Actian Vector Hadoop Edition
I have a small blacklist of companies I won’t talk with because of their particularly unethical past behavior. Actian is one such; they evidently made stuff up about me that Josh Berkus gullibly posted for them, and I don’t want to have conversations that could be dishonestly used against me.
That said, Peter Boncz isn’t exactly an Actian employee. Rather, he’s the professor who supervised Marcin Zukowski’s PhD thesis that became Vectorwise, and I chatted with Peter by Skype while he was at home in Amsterdam. I believe his assurances that no Actian personnel sat in on the call. 🙂
In other news, Peter is currently working on and optimistic about HyPer. But we literally spent less than a minute talking about that
Before I get to the substance, there’s been a lot of renaming at Actian. To quote Andrew Brust,
… the ParAccel, Pervasive and Vectorwise technologies are being unified under the Actian Analytics Platform brand. Specifically, the ParAccel technology … is being re-branded Actian Matrix; Pervasive’s technologies are rechristened Actian DataFlow and Actian DataConnect; and Vectorwise becomes Actian Vector.
and
Actian … is now “one company, with one voice and one platform” according to its John Santaferraro
The bolded part of the latter quote is untrue — at least in the ordinary sense of the word “one” — but the rest can presumably be taken as company gospel.
All this is by way of preamble to saying that Peter reached out to me about Actian’s new Vector Hadoop Edition when he blogged about it last June, and we finally talked this week. Highlights include:Â
- Vectorwise, while being proudly multi-core, was previously single-server. The new Vector Hadoop Edition is the first version with node parallelism.

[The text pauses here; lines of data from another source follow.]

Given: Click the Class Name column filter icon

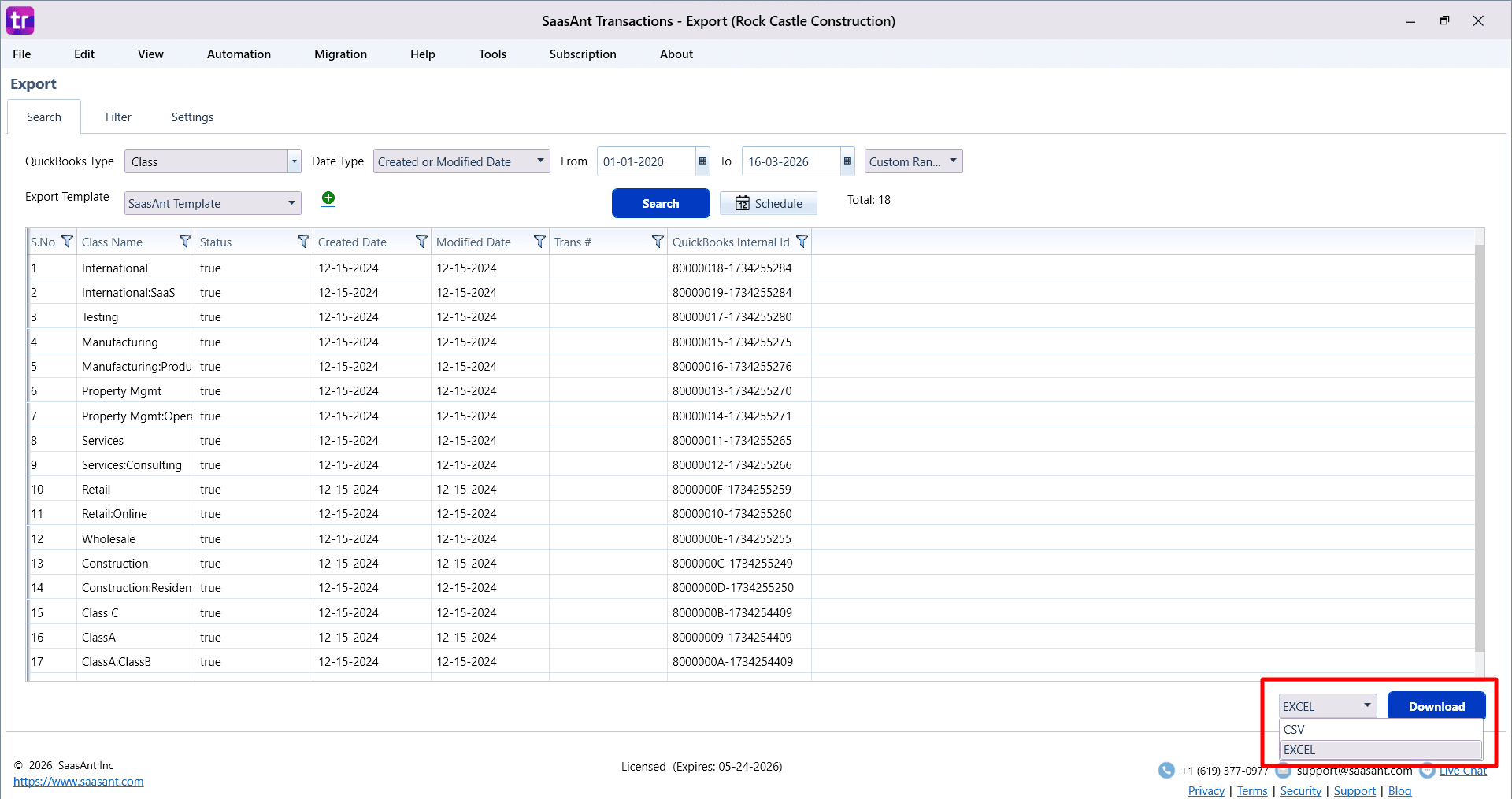Looking at the screenshot, I should click(x=185, y=242).
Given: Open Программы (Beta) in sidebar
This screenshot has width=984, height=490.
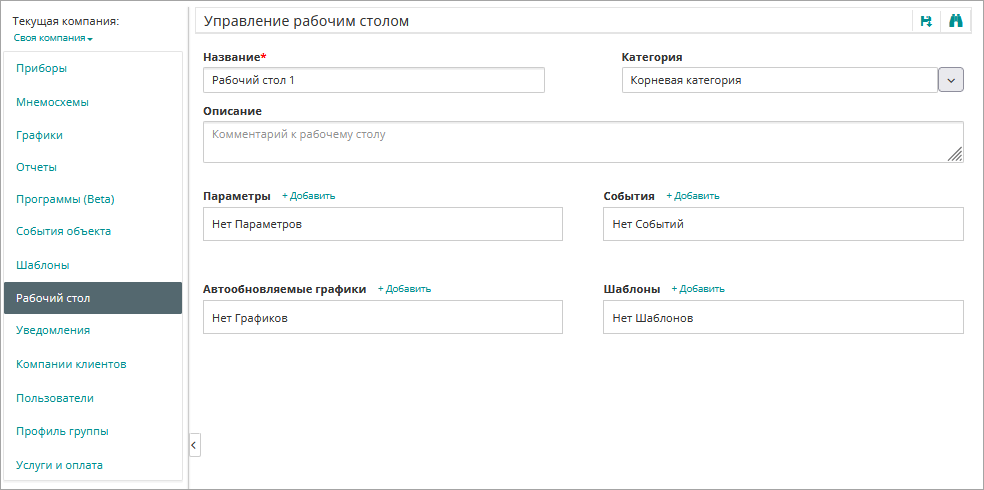Looking at the screenshot, I should (x=65, y=199).
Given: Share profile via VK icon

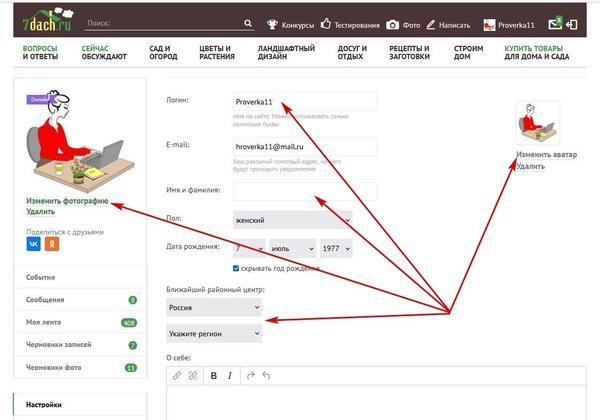Looking at the screenshot, I should click(x=33, y=243).
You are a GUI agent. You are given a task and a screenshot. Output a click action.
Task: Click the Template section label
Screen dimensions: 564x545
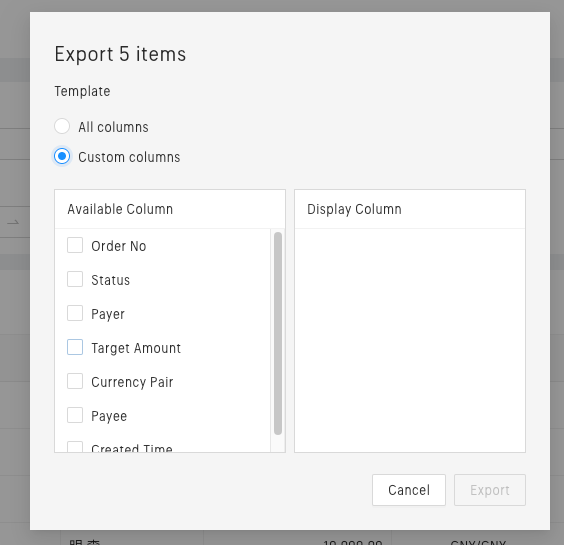pyautogui.click(x=82, y=91)
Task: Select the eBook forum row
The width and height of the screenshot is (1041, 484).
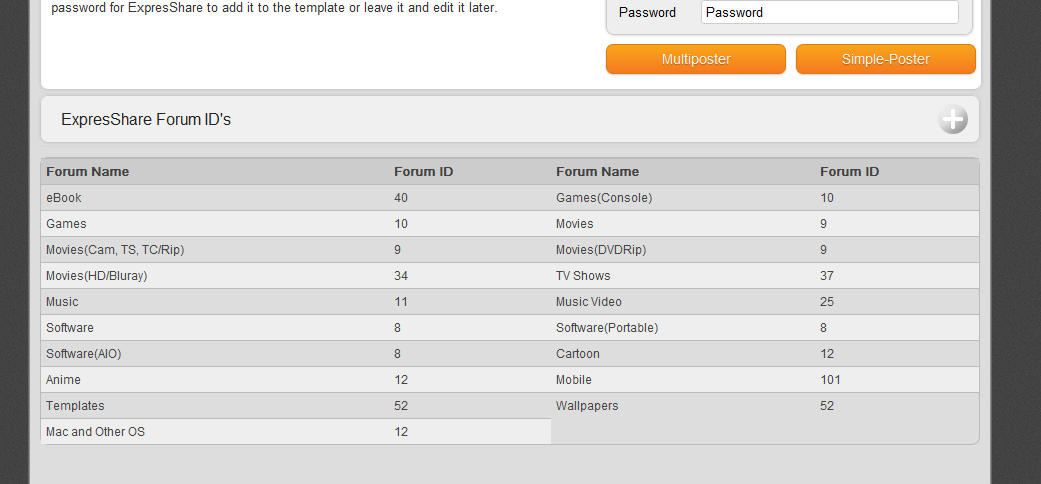Action: [x=64, y=198]
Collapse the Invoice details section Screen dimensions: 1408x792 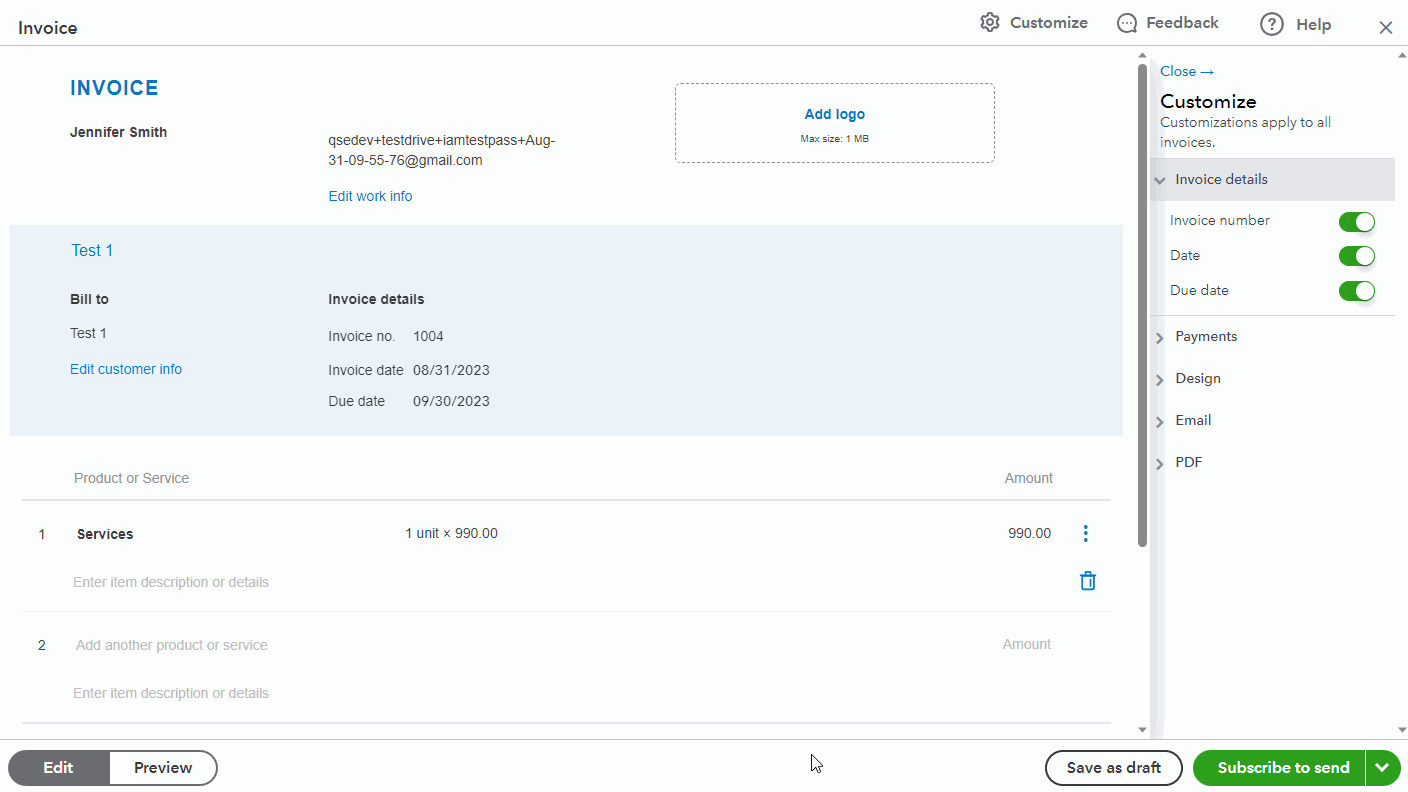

- Actian’s Vector Hadoop edition uses HDFS (Hadoop Distributed File System) and YARN to manage an Actian-proprietary file format. There is currently no interoperability whereby Hadoop jobs can read these files. However …
- … Actian’s Vector Hadoop edition relies on Hadoop for cluster management, workload management and so on.
- Peter thinks there are two paying customers, both too recent to be in production, who between then paid what I’d call a remarkable amount of money.*
- Roadmap futures* include:
- Being able to update and indeed trickle-update data. Peter is very proud of Vectorwise’s Positional Delta Tree updating.
- Some elasticity they’re proud of, both in terms of nodes (generally limited to the replication factor of 3) and cores (not so limited).
- Better interoperability with Hadoop.
Actian actually bundles Vector Hadoop Edition with DataFlow — the old Pervasive DataRush — into what it calls “Actian Analytics Platform – Hadoop SQL Edition”. DataFlow/DataRush has been working over Hadoop since the latter part of 2012, based on a visit with my then clients at Pervasive that December.
*Peter gave me details about revenue, pipeline, roadmap timetables etc. that I’m redacting in case Actian wouldn’t like them shared. I should say that the timetable for some — not all — of the roadmap items was quite near-term; however, pay no attention to any phrasing in Peter’s blog post that suggests the roadmap features are already shipping.
The Actian Vector Hadoop Edition optimizer and query-planning story goes something like this:
- Vectorwise started with the open-source Ingres optimizer. After a query is optimized, it is rewritten to reflect Vectorwise’s columnar architecture. Peter notes that these rewrites rarely change operator ordering; they just add column-specific optimizations, whatever that means.
- Now there are rewrites for parallelism as well.
- These rewrites all seem to be heuristic/rule-based rather than cost-based.
- Once Vectorwise became part of the Ingres company (later renamed to Actian), they had help from Ingres engineers, who helped them modify the base optimizer so that it wasn’t just the “stock” Ingres one.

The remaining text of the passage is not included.